- **Stored data**:
- - -

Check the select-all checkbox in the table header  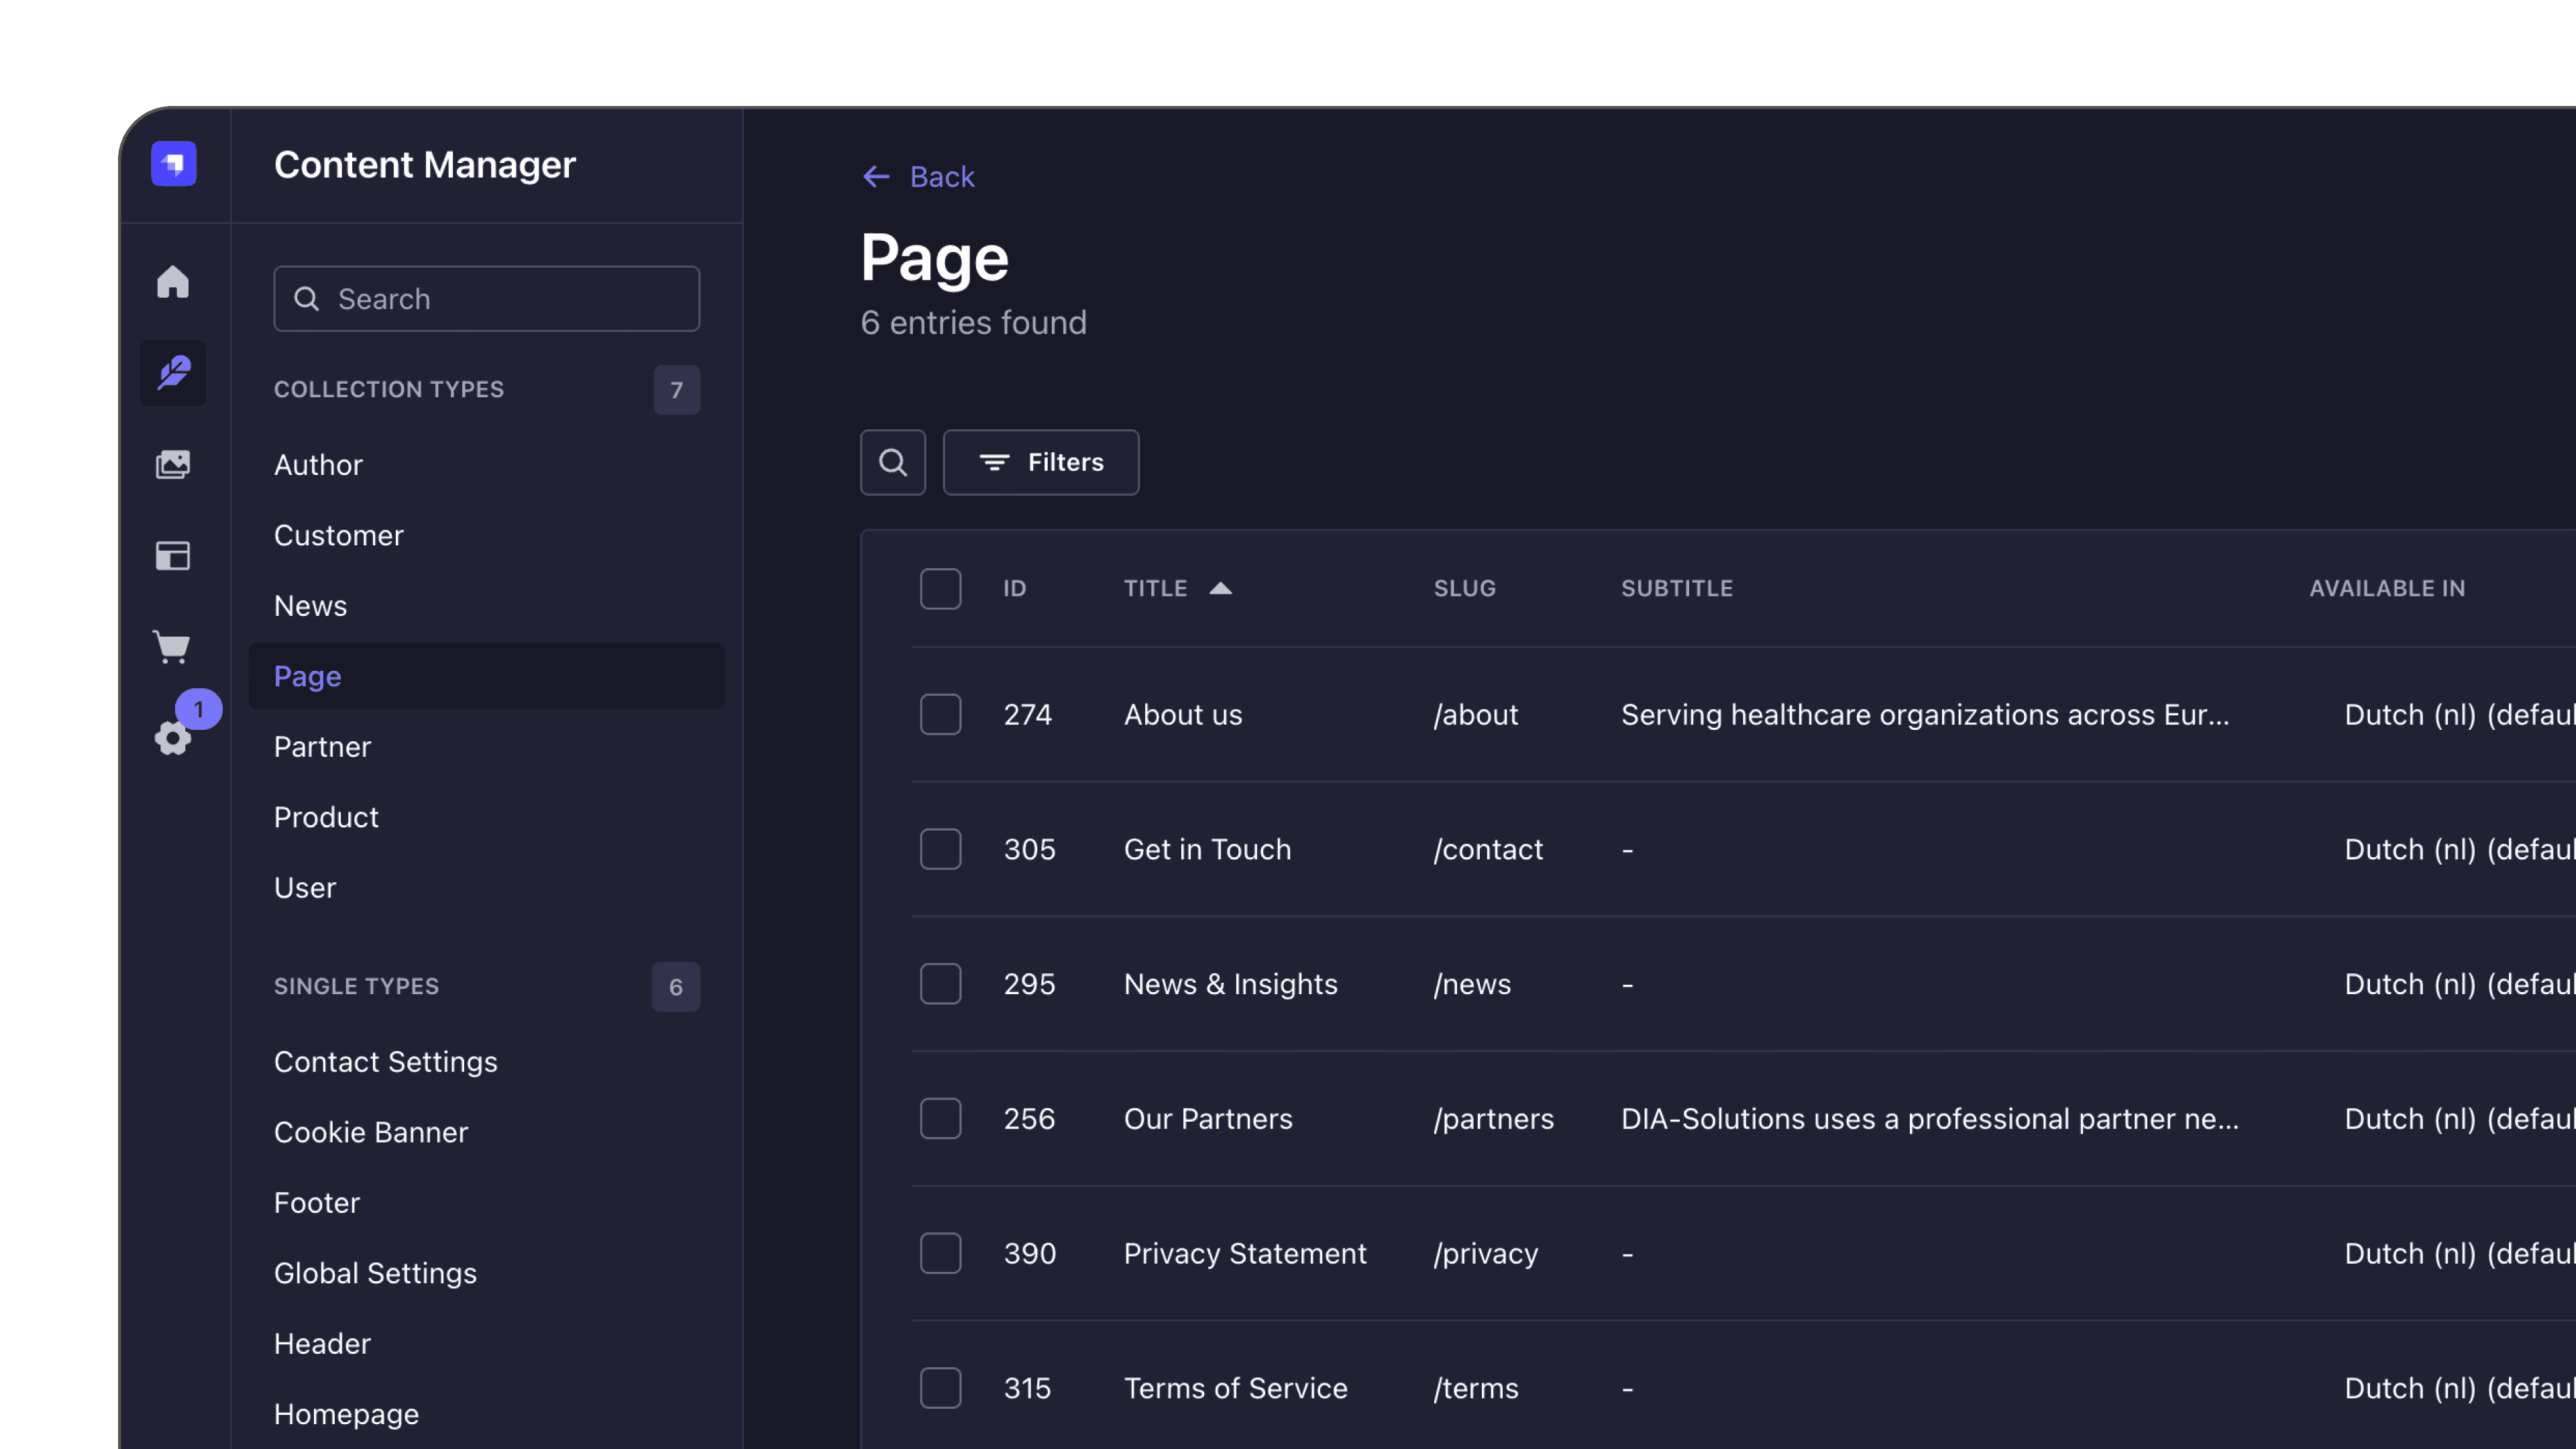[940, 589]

- - -

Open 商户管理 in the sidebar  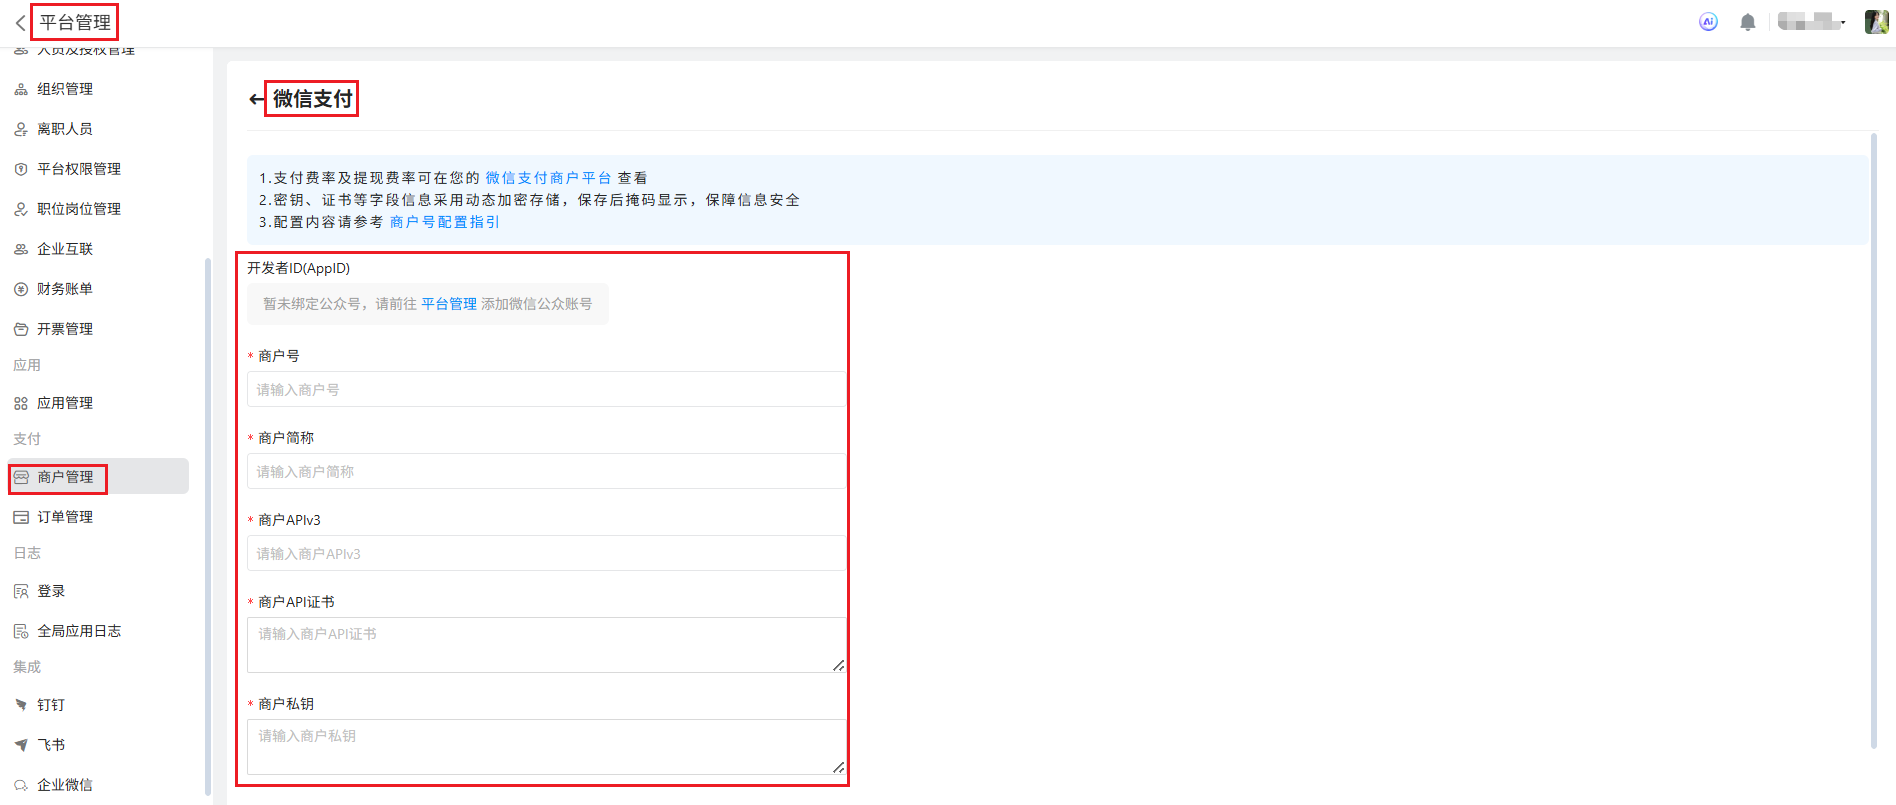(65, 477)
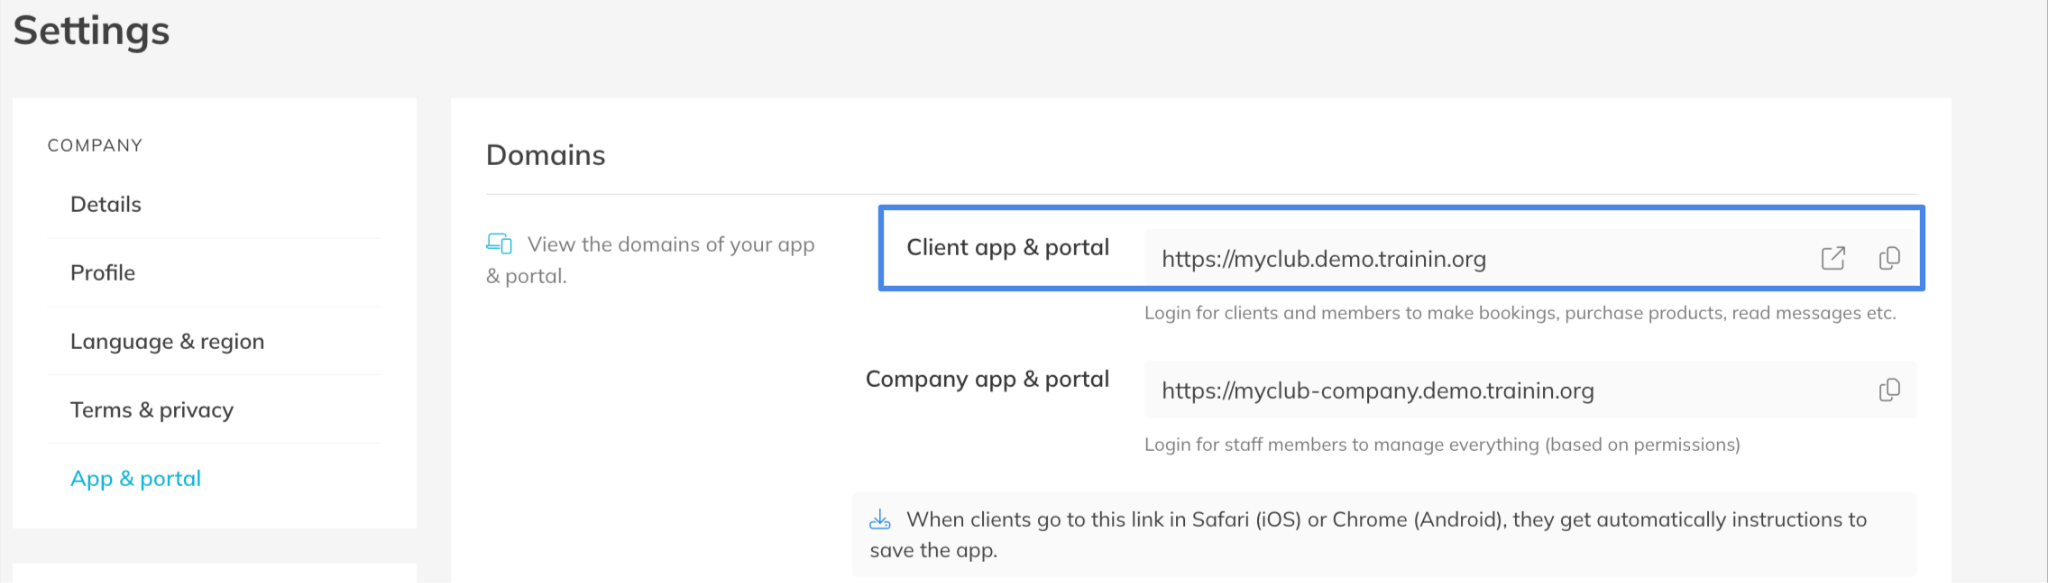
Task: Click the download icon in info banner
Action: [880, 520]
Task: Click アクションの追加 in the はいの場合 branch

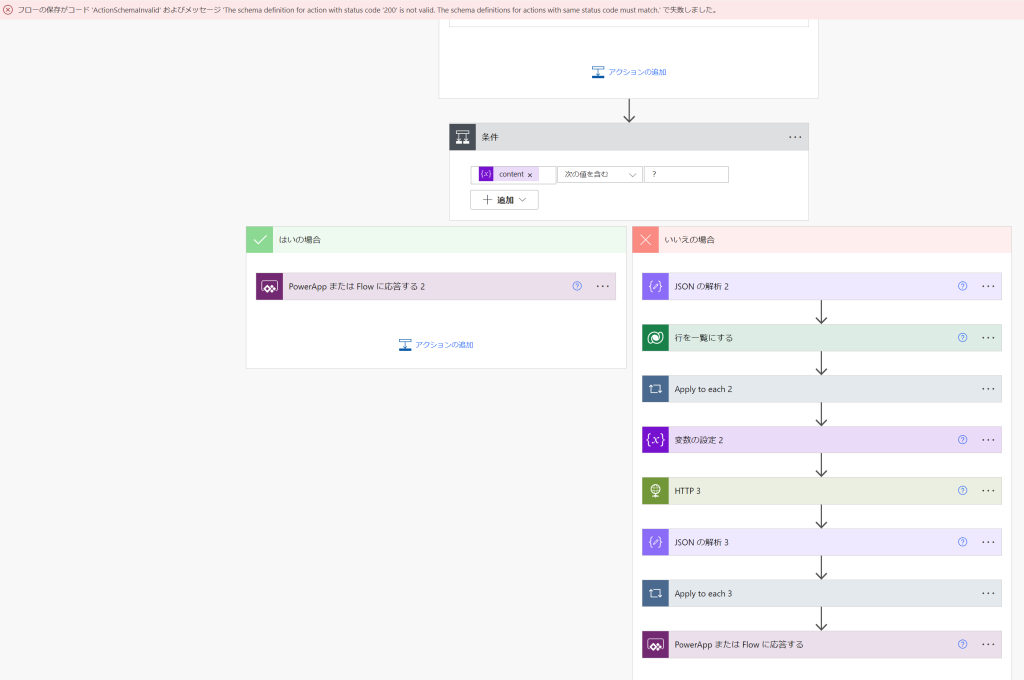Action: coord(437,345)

- - -

- **Task statement**:
Pull out every line from the items above that contains the string "Click". Letter case matters.

- **Solution for this exercise**:
Task: Click the download icon in info banner
Task: Click アクションの追加 in the はいの場合 branch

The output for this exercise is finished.